Source: Phillips 66 Investor Presentation. 

The company announced earlier this year that it would build a liquefied petroleum gas export terminal in Freeport, Texas. The project, which should be complete by the middle of 2016, will have the initial capacity to export 4.4 million barrels per month.

Phillips 66 is also investing to export propane, which is in prolific supply due to the shale gas boom. America has quietly become the leader in exporting propane throughout the world thanks in large part to all of the export capacity built by Enterprise Products Partners. Through the end of May Enterprise Products Partners alone exported 34 million barrels of propane throughout the world. The company's propane export capacity is expected to grow from its current capacity of 7.5 million barrels per month to 16 million barrels per month by the end of next year.

 G

Photo credit: Phillips 66 

The tremendous amount of propane expected to be produced over the next few years will offer plenty of profit opportunities for both Phillips 66 and Enterprise Products Partners. In fact, we're likely to see both companies announce additional export capacity expansions in the future.

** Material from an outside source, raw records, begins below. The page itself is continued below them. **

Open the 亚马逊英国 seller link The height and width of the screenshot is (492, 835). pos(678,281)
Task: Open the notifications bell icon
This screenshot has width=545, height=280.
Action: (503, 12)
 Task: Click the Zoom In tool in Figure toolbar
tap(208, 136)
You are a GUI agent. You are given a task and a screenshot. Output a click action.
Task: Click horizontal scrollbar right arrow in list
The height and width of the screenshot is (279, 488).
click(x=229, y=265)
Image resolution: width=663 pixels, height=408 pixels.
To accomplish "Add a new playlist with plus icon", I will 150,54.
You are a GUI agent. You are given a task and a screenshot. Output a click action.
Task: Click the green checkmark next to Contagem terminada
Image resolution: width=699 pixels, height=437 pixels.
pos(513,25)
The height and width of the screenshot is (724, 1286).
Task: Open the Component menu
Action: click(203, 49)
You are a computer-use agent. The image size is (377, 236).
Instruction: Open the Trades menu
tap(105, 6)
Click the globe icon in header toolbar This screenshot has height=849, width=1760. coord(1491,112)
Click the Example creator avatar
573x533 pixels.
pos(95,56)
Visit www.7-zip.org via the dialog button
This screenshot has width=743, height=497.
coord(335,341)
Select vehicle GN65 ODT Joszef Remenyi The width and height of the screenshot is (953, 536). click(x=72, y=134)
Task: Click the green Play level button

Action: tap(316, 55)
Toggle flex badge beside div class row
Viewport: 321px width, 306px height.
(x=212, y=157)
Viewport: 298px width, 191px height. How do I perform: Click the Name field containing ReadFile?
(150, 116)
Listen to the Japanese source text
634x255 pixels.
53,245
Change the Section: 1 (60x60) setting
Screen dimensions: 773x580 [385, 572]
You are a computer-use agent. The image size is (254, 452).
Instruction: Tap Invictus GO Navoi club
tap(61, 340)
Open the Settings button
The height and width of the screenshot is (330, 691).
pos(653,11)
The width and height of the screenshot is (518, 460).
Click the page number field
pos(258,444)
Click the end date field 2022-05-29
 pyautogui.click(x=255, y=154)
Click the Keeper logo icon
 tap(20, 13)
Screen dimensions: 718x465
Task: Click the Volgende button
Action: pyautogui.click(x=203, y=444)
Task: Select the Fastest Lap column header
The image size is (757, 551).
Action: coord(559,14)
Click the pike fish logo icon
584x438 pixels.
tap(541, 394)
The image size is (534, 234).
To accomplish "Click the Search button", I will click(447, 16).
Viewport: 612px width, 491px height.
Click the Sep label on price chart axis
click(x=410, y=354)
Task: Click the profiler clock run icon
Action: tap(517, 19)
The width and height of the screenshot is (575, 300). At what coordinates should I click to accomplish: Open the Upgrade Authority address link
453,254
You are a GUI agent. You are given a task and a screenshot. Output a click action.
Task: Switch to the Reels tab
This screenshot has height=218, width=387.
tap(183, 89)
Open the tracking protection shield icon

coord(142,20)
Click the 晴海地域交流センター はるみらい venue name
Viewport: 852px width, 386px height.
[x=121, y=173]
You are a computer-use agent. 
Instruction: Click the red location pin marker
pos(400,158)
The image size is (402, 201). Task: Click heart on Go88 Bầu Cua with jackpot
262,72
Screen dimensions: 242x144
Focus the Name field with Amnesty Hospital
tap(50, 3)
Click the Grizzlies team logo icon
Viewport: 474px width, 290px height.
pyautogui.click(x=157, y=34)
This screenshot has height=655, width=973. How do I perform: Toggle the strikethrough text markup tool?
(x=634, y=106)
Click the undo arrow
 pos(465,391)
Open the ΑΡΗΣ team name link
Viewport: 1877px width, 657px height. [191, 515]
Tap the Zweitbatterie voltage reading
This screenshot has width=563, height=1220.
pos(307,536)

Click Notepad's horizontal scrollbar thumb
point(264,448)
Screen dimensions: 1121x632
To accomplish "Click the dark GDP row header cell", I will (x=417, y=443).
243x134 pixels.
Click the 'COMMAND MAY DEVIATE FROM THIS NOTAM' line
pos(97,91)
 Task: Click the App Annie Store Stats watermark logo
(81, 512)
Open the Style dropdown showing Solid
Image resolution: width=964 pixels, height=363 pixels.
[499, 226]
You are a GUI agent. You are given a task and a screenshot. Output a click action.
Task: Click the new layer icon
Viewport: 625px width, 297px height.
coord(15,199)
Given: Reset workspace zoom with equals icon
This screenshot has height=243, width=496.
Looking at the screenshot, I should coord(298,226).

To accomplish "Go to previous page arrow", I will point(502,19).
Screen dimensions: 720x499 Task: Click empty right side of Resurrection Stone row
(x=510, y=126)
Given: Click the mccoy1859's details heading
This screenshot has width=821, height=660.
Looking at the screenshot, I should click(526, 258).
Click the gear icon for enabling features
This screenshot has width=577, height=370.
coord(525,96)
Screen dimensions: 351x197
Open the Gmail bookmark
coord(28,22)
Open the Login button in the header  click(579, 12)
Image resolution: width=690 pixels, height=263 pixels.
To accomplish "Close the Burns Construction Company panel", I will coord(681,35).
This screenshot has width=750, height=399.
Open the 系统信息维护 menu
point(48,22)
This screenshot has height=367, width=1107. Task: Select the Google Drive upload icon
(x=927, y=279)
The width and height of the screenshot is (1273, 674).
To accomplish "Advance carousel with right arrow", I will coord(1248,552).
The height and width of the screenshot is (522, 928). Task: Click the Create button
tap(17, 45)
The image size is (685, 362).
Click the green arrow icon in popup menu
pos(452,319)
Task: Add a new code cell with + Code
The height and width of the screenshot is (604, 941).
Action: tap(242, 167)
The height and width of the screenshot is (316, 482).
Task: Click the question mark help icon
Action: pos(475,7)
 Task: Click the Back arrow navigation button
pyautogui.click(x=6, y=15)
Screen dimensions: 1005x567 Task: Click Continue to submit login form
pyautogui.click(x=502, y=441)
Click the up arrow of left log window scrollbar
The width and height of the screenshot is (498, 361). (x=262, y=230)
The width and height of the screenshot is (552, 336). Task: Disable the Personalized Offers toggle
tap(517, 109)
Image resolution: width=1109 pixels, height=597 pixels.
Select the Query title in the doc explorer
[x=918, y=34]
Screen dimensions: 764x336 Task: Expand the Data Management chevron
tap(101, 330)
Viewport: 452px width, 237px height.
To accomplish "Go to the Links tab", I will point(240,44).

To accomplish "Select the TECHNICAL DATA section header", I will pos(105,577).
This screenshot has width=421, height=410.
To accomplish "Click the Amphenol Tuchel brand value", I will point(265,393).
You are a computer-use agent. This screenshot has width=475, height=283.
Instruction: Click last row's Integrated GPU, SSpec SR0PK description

We're also likely to see more movement from both companies when it comes to the export of oil-based refined products. While America can't export oil, it can export refined petroleum products such as gasoline and diesel fuel. With plenty of demand outside our borders, particularly for diesel, we should see a lot more export capacity being built over the next few years. 

Investor takeaway
Exports of both natural gas and oil are hotly debated topics in America. But no one is noticing as Phillips 66 quietly joins Enterprise Products Partners to export increasing amounts of refined petroleum products and propane. Unnoticed moves like these should make investors a lot of money in the long term.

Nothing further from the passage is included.